A majority of new renewable power capacity was cheaper than the cheapest fossil fuel options for the first time in 2020, a report by the International Renewable Energy Agency has found.
Almost two-thirds (62%) of the 261GW of renewable capacity installed in 2020 was able to produce electricity at less than $0.05 per kilowatt-hour, the price of the cheapest fossil fuel option, China’s coal plants.
Between 2019 and 2020, the cost of onshore wind, offshore wind and solar photovoltaics fell by 13%, 9% and 7%, respectively. Over the decade to 2020, the cost of generating electricity from solar panels fell by a total of 85%, while the costs of onshore and offshore wind fell by 56% and 48%, respectively.
The authors of the study estimate that this new renewable energy capacity will save emerging economies $6bn per year on energy costs, with $156bn saved over the lifespan of the projects.
Onshore wind will provide two-thirds of these savings ($3.9bn per year), with hydropower and solar photovoltaic projects also providing significant cost benefits ($1.3bn and $700m, respectively).

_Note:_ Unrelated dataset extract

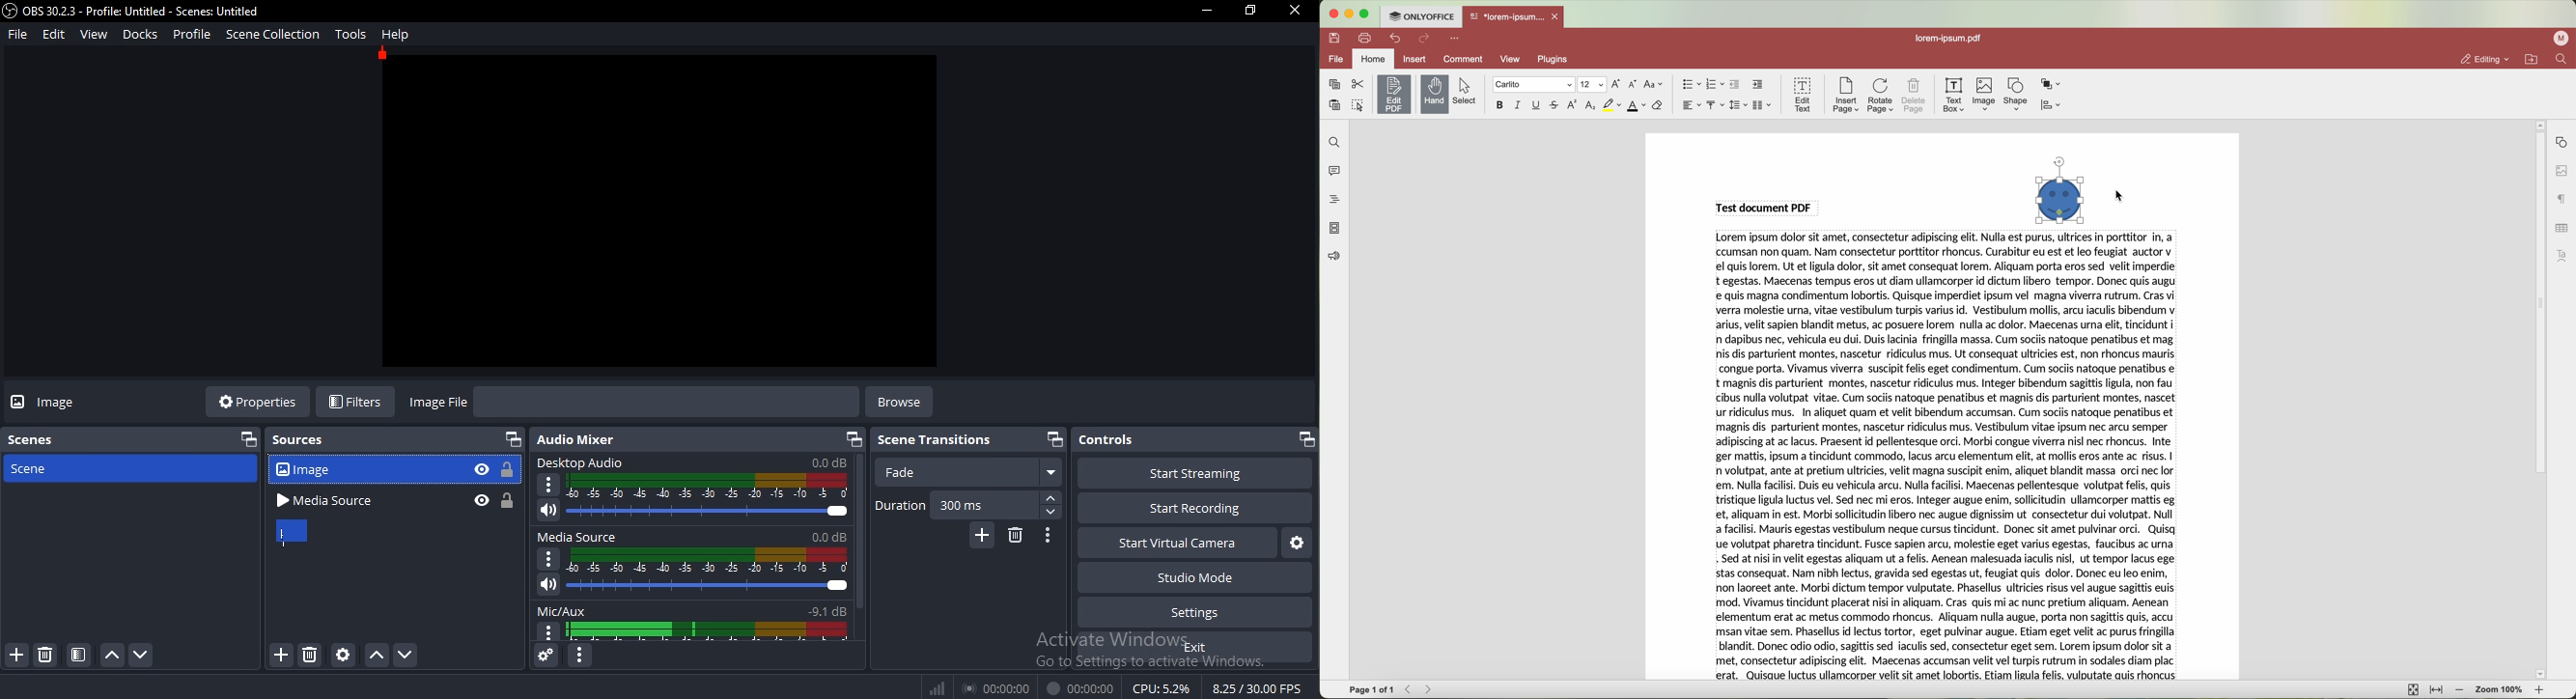 The height and width of the screenshot is (700, 2576). I want to click on restore, so click(1056, 438).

The fall in the cost of onshore wind has been driven by both a decrease in the cost of turbines and technological improvements to turbines that increase their output. In 2020, 100GW of newly installed offshore wind capacity was cheaper than the cheapest fossil fuel-fired power projects, more than double the volume seen in 2019 (42GW).
Last year saw 45.5GW of solar photovoltaic capacity installed at below the lower bound of fossil fuel generation costs, an increase of 63% on 2019. The 85% fall in the cost of solar photovoltaics since 2010 has been driven by a 93% fall in module prices.
Covid cannot dent the rise of renewable power
Despite the disruption of Covid-19, 2020 saw 50% more renewable power capacity installed than in 2019, powered largely by a doubling of newly installed wind energy capacity. Wind made up 43% of all new capacity, with solar photovoltaic projects making up a further 49%.
China alone accounted for two-thirds of newly installed onshore wind capacity and one-third of new offshore wind, as well as 45% of new solar photovoltaic capacity.
Neither nuclear energy nor fossil fuels saw similar levels of capacity growth, with the result that renewables made up 82% of all newly installed capacity in 2020, up from 72% in 2019.
Researchers examined project-level costs for 20,000 renewable energy projects, representing more than 1,900GW of capacity (68% of all renewable capacity). The metric used to measure costs, LCOE, compares the expected lifetime costs of a project with its expected lifetime electricity output.